» Dataset content:

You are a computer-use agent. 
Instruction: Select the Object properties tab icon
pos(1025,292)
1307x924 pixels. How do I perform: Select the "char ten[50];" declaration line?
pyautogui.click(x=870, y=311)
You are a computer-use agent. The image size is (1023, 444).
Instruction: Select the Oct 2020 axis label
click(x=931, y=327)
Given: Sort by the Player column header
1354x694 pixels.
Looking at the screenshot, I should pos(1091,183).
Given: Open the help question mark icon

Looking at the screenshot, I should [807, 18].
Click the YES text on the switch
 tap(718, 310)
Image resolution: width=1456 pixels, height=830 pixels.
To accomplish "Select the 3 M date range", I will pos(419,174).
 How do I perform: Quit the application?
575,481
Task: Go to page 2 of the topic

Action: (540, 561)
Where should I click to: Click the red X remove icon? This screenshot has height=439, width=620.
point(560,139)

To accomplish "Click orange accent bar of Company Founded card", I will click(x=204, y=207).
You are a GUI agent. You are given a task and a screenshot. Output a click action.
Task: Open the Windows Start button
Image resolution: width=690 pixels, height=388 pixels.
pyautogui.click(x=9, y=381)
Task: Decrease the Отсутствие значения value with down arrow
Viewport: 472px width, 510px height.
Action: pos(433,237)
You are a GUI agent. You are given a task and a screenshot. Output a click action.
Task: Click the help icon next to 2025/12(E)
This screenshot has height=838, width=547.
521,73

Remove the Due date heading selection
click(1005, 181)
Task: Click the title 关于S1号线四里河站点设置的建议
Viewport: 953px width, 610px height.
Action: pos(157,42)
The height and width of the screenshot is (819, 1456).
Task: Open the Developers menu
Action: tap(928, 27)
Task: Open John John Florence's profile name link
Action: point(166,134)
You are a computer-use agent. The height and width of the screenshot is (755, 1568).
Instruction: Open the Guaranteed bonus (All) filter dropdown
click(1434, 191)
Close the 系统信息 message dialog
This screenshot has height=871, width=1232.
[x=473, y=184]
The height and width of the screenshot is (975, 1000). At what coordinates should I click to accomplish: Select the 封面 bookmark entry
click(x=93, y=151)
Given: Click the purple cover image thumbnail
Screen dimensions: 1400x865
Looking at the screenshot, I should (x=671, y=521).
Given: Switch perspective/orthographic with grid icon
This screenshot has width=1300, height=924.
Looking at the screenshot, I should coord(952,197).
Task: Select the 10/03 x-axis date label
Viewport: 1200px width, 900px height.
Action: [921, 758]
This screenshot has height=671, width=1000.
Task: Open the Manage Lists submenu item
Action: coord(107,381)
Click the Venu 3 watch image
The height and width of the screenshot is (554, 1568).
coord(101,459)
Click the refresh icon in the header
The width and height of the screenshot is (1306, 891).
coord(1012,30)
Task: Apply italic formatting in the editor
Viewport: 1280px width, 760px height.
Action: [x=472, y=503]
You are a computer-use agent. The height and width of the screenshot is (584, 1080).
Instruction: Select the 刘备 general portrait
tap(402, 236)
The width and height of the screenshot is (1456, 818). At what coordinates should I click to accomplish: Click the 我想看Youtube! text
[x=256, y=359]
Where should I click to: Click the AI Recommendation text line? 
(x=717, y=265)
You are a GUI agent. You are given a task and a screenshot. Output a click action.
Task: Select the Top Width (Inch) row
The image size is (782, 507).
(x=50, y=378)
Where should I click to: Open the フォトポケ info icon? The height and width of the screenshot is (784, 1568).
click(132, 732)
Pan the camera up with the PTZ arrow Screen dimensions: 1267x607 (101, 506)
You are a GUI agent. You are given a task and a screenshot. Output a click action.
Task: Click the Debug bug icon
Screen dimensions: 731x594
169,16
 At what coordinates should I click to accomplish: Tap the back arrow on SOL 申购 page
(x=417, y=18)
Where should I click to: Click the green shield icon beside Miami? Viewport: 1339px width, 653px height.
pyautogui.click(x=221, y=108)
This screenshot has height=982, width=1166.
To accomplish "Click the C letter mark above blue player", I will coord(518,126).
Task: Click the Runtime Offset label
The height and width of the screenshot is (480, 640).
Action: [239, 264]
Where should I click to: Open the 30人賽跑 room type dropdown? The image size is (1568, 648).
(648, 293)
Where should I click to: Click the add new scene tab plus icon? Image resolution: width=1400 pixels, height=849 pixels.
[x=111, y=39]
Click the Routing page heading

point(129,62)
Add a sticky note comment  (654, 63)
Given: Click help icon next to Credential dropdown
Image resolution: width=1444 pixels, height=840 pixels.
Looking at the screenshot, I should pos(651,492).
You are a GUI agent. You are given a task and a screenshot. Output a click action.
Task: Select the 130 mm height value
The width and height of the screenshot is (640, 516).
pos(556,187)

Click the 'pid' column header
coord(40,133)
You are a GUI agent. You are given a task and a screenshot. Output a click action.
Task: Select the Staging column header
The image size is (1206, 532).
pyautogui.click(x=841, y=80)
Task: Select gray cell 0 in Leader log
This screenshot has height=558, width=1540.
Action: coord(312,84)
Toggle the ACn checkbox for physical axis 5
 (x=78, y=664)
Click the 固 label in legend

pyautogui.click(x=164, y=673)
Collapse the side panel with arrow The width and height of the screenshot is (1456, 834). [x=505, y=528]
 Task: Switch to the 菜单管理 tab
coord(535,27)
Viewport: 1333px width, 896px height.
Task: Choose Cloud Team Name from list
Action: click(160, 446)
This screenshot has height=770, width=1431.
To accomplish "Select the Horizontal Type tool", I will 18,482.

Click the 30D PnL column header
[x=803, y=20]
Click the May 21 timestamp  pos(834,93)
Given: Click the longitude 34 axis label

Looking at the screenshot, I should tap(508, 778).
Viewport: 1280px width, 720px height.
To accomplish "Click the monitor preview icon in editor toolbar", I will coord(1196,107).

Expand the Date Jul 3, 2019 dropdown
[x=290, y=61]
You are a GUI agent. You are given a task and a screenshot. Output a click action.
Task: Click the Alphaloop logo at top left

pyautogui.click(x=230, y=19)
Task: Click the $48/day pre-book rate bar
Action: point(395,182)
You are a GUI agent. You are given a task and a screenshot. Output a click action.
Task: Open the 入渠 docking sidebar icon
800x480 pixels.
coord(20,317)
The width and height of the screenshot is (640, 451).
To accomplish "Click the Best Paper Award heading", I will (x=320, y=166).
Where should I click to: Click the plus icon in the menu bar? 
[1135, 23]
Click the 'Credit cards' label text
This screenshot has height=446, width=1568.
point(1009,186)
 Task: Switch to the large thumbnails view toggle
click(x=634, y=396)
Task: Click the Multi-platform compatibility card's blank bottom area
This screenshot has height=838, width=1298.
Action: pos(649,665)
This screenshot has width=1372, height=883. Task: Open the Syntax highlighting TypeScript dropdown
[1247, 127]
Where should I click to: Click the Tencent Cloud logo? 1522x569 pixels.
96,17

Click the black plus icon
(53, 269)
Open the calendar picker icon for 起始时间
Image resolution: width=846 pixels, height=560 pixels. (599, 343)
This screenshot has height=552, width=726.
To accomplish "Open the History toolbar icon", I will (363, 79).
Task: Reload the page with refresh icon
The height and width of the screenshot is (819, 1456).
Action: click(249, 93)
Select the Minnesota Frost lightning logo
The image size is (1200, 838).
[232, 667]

» Exercise aim: Return these lines unchanged.

» Correct result:
You are a computer-use agent. 
Instruction: Select the Object properties tab icon
pos(1025,292)
1307x924 pixels. How do I perform: Select the "char ten[50];" declaration line?
pyautogui.click(x=870, y=311)
You are a computer-use agent. The image size is (1023, 444).
Instruction: Select the Oct 2020 axis label
click(x=931, y=327)
Given: Sort by the Player column header
1354x694 pixels.
Looking at the screenshot, I should pos(1091,183).
Given: Open the help question mark icon

Looking at the screenshot, I should [807, 18].
Click the YES text on the switch
 tap(718, 310)
Image resolution: width=1456 pixels, height=830 pixels.
To accomplish "Select the 3 M date range", I will pos(419,174).
 How do I perform: Quit the application?
575,481
Task: Go to page 2 of the topic

Action: (540, 561)
Where should I click to: Click the red X remove icon? This screenshot has height=439, width=620.
point(560,139)

To accomplish "Click orange accent bar of Company Founded card", I will click(x=204, y=207).
You are a GUI agent. You are given a task and a screenshot. Output a click action.
Task: Open the Windows Start button
Image resolution: width=690 pixels, height=388 pixels.
pyautogui.click(x=9, y=381)
Task: Decrease the Отсутствие значения value with down arrow
Viewport: 472px width, 510px height.
Action: pos(433,237)
You are a GUI agent. You are given a task and a screenshot. Output a click action.
Task: Click the help icon next to 2025/12(E)
This screenshot has height=838, width=547.
521,73

Remove the Due date heading selection
click(1005, 181)
Task: Click the title 关于S1号线四里河站点设置的建议
Viewport: 953px width, 610px height.
Action: pos(157,42)
The height and width of the screenshot is (819, 1456).
Task: Open the Developers menu
Action: tap(928, 27)
Task: Open John John Florence's profile name link
Action: point(166,134)
You are a computer-use agent. The height and width of the screenshot is (755, 1568).
Instruction: Open the Guaranteed bonus (All) filter dropdown
click(1434, 191)
Close the 系统信息 message dialog
This screenshot has height=871, width=1232.
[x=473, y=184]
The height and width of the screenshot is (975, 1000). At what coordinates should I click to accomplish: Select the 封面 bookmark entry
click(x=93, y=151)
Given: Click the purple cover image thumbnail
Screen dimensions: 1400x865
Looking at the screenshot, I should (x=671, y=521).
Given: Switch perspective/orthographic with grid icon
This screenshot has width=1300, height=924.
Looking at the screenshot, I should coord(952,197).
Task: Select the 10/03 x-axis date label
Viewport: 1200px width, 900px height.
Action: [921, 758]
This screenshot has height=671, width=1000.
Task: Open the Manage Lists submenu item
Action: coord(107,381)
Click the Venu 3 watch image
The height and width of the screenshot is (554, 1568).
coord(101,459)
Click the refresh icon in the header
The width and height of the screenshot is (1306, 891).
coord(1012,30)
Task: Apply italic formatting in the editor
Viewport: 1280px width, 760px height.
Action: [x=472, y=503]
You are a computer-use agent. The height and width of the screenshot is (584, 1080).
Instruction: Select the 刘备 general portrait
tap(402, 236)
The width and height of the screenshot is (1456, 818). At what coordinates should I click to accomplish: Click the 我想看Youtube! text
[x=256, y=359]
Where should I click to: Click the AI Recommendation text line? 
(x=717, y=265)
You are a GUI agent. You are given a task and a screenshot. Output a click action.
Task: Select the Top Width (Inch) row
The image size is (782, 507).
(x=50, y=378)
Where should I click to: Open the フォトポケ info icon? The height and width of the screenshot is (784, 1568).
click(132, 732)
Pan the camera up with the PTZ arrow Screen dimensions: 1267x607 (101, 506)
You are a GUI agent. You are given a task and a screenshot. Output a click action.
Task: Click the Debug bug icon
Screen dimensions: 731x594
169,16
 At what coordinates should I click to accomplish: Tap the back arrow on SOL 申购 page
(x=417, y=18)
Where should I click to: Click the green shield icon beside Miami? Viewport: 1339px width, 653px height.
pyautogui.click(x=221, y=108)
This screenshot has height=982, width=1166.
To accomplish "Click the C letter mark above blue player", I will coord(518,126).
Task: Click the Runtime Offset label
The height and width of the screenshot is (480, 640).
Action: [239, 264]
Where should I click to: Open the 30人賽跑 room type dropdown? The image size is (1568, 648).
(648, 293)
Where should I click to: Click the add new scene tab plus icon? Image resolution: width=1400 pixels, height=849 pixels.
[x=111, y=39]
Click the Routing page heading

point(129,62)
Add a sticky note comment  (654, 63)
Given: Click help icon next to Credential dropdown
Image resolution: width=1444 pixels, height=840 pixels.
Looking at the screenshot, I should pos(651,492).
You are a GUI agent. You are given a task and a screenshot. Output a click action.
Task: Select the 130 mm height value
The width and height of the screenshot is (640, 516).
pos(556,187)

Click the 'pid' column header
coord(40,133)
You are a GUI agent. You are given a task and a screenshot. Output a click action.
Task: Select the Staging column header
The image size is (1206, 532).
pyautogui.click(x=841, y=80)
Task: Select gray cell 0 in Leader log
This screenshot has height=558, width=1540.
Action: coord(312,84)
Toggle the ACn checkbox for physical axis 5
 (x=78, y=664)
Click the 固 label in legend

pyautogui.click(x=164, y=673)
Collapse the side panel with arrow The width and height of the screenshot is (1456, 834). [x=505, y=528]
 Task: Switch to the 菜单管理 tab
coord(535,27)
Viewport: 1333px width, 896px height.
Task: Choose Cloud Team Name from list
Action: click(160, 446)
This screenshot has height=770, width=1431.
To accomplish "Select the Horizontal Type tool", I will 18,482.

Click the 30D PnL column header
[x=803, y=20]
Click the May 21 timestamp  pos(834,93)
Given: Click the longitude 34 axis label

Looking at the screenshot, I should tap(508, 778).
Viewport: 1280px width, 720px height.
To accomplish "Click the monitor preview icon in editor toolbar", I will coord(1196,107).

Expand the Date Jul 3, 2019 dropdown
[x=290, y=61]
You are a GUI agent. You are given a task and a screenshot. Output a click action.
Task: Click the Alphaloop logo at top left

pyautogui.click(x=230, y=19)
Task: Click the $48/day pre-book rate bar
Action: point(395,182)
You are a GUI agent. You are given a task and a screenshot. Output a click action.
Task: Open the 入渠 docking sidebar icon
800x480 pixels.
coord(20,317)
The width and height of the screenshot is (640, 451).
To accomplish "Click the Best Paper Award heading", I will (x=320, y=166).
Where should I click to: Click the plus icon in the menu bar? 
[1135, 23]
Click the 'Credit cards' label text
This screenshot has height=446, width=1568.
point(1009,186)
 Task: Switch to the large thumbnails view toggle
click(x=634, y=396)
Task: Click the Multi-platform compatibility card's blank bottom area
This screenshot has height=838, width=1298.
Action: pos(649,665)
This screenshot has width=1372, height=883. Task: Open the Syntax highlighting TypeScript dropdown
[1247, 127]
Where should I click to: Click the Tencent Cloud logo? 1522x569 pixels.
96,17

Click the black plus icon
(53, 269)
Open the calendar picker icon for 起始时间
Image resolution: width=846 pixels, height=560 pixels. (599, 343)
This screenshot has height=552, width=726.
To accomplish "Open the History toolbar icon", I will (363, 79).
Task: Reload the page with refresh icon
The height and width of the screenshot is (819, 1456).
Action: click(249, 93)
Select the Minnesota Frost lightning logo
The image size is (1200, 838).
[232, 667]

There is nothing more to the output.